Christmas pies, galettes and tarts are also great for accommodating a vegetarian twist. Curry, garam masala, caramelised onion and cumin add a flavoursome kick to any veggie-based pastry. Cauliflower steaks and potato gratin offer vegetarians a substantial meal and can be prepared with a range of deliciously complex flavours.
Christmas day can be busy for many people, particularly those who may have multiple family groups to visit or events to attend. Not surprisingly, dining out for breakfast on Christmas Day is becoming a new tradition for many. For chefs, breakfast and brunch are another way to bring the festive spirit to life.
This year, popular South Melbourne coffee joint St Ali begins Christmas Day celebrations at 7am to serve its famous self-roasted coffee with festive fare including oysters, pork belly with apple and an indulgent Eton mess dessert.
Overlooking Adelaide’s famous Glenelg Beach, the Stamford Grand Hotel will be serving its Christmas-inspired buffet breakfast over two early morning sittings, while the bistro at Sydney’s historic Bathers’ Pavilion in Balmoral will offer early brunch slots that conclude mid-morning, freeing up the remainder of the day for festive revellers.
After a long time away from in-venue dining, comfort foods such as soups, stews, roasts and schnitzels will enjoy a surge in popularity during the festive season as diners get back into the swing of things.

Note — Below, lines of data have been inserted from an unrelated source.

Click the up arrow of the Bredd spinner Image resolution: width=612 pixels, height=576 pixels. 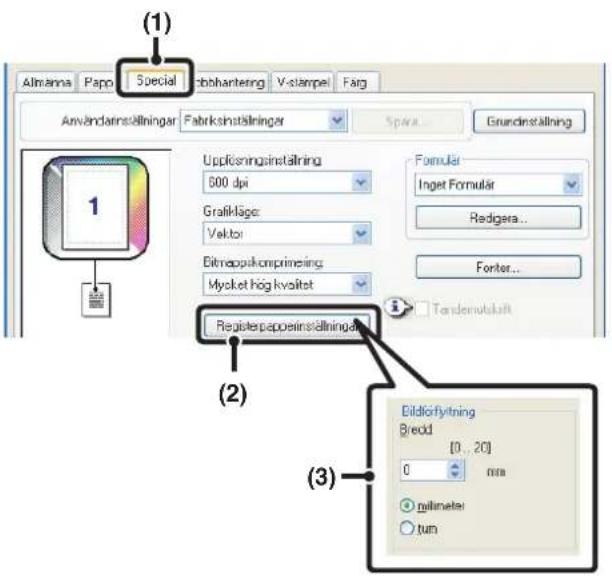click(455, 465)
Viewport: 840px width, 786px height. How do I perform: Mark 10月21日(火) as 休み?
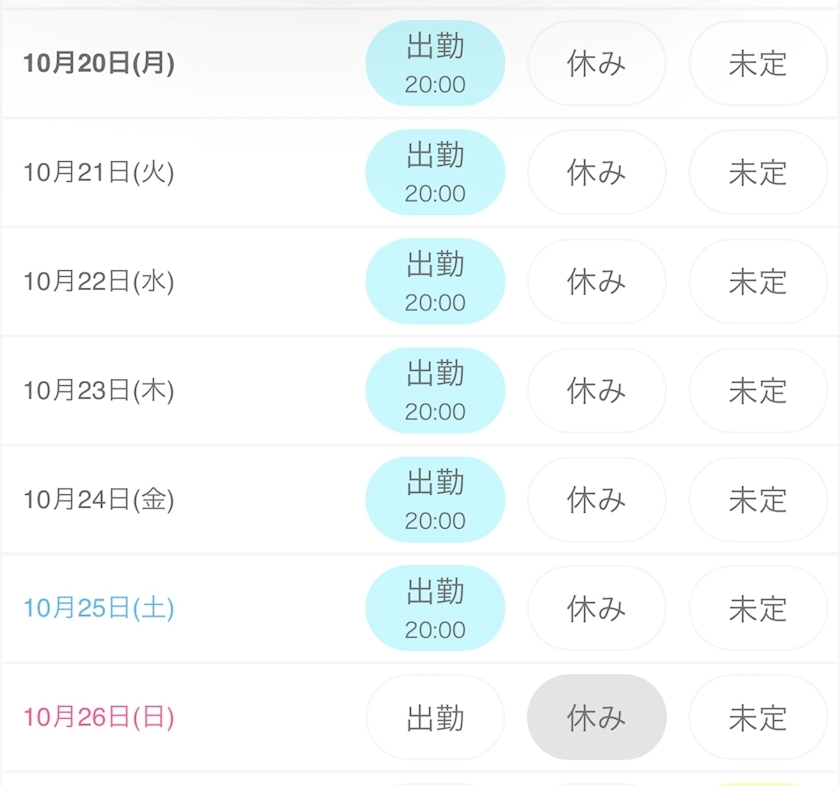596,172
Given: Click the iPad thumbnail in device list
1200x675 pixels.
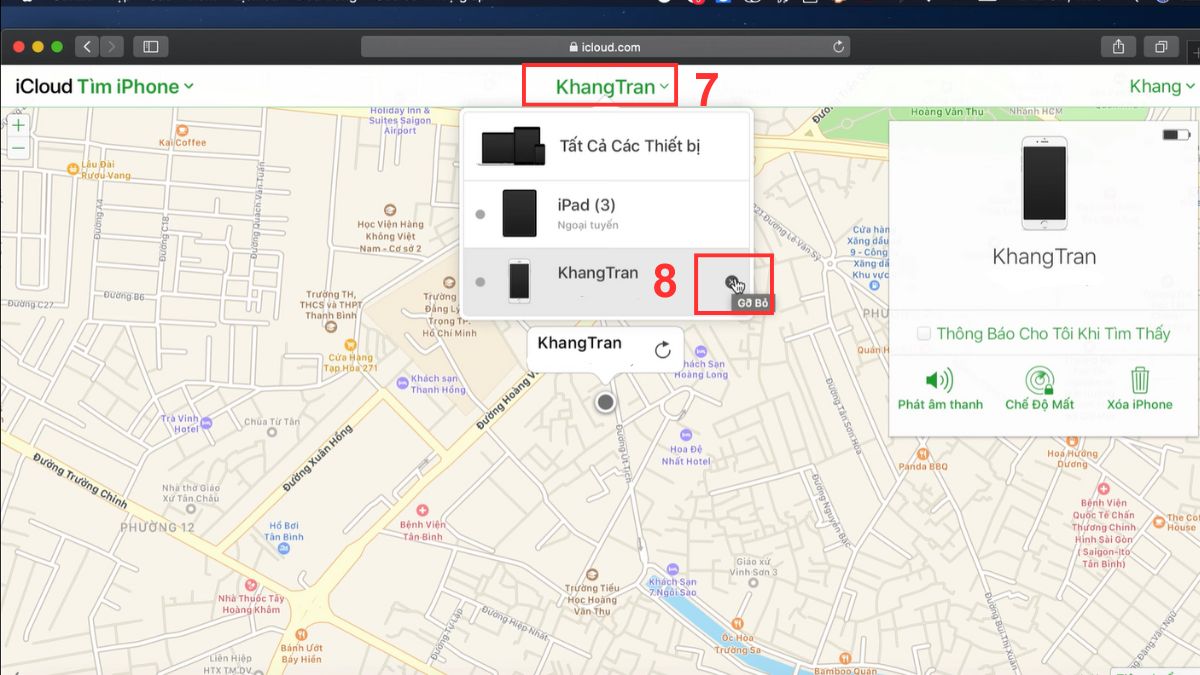Looking at the screenshot, I should point(519,212).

The trick for kitchens is to find interesting ways to riff on familiar flavours. Slow-cooked dahl, smoked ribs and coq au vin in white wine are just a hint of the twists we’re seeing on comfort foods. For brekkie and brunch joints, classic sweet and baked goods also look set to be embraced by eager diners.
The key is to deliver the sort of flavours your customers have been missing, while continuing to put your own unique spin on dishes.

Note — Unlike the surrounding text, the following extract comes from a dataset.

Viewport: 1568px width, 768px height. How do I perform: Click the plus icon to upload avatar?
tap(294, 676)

Given venues in many areas continue to operate under social distancing rules, it is expected outdoor dining will thrive this festive season. For operators, many of whom may be servicing an outdoor space for the first time, menu adjustments that work for this format are a must.
Dishes that complement outdoor dining are an easy win—think burger sliders, gourmet toasties and salad bowls. You can even swing to modern Australian festive foods, such as citrus flavoured prawn skewers or a crispy lamb salad.
But to really capture the outdoor spirit, consider installing a barbeque or smoker in your courtyard or beer garden. Not only will you add to the ambience of these spaces, but you’ll also be harnessing the popular shift towards smoked and BBQ foods.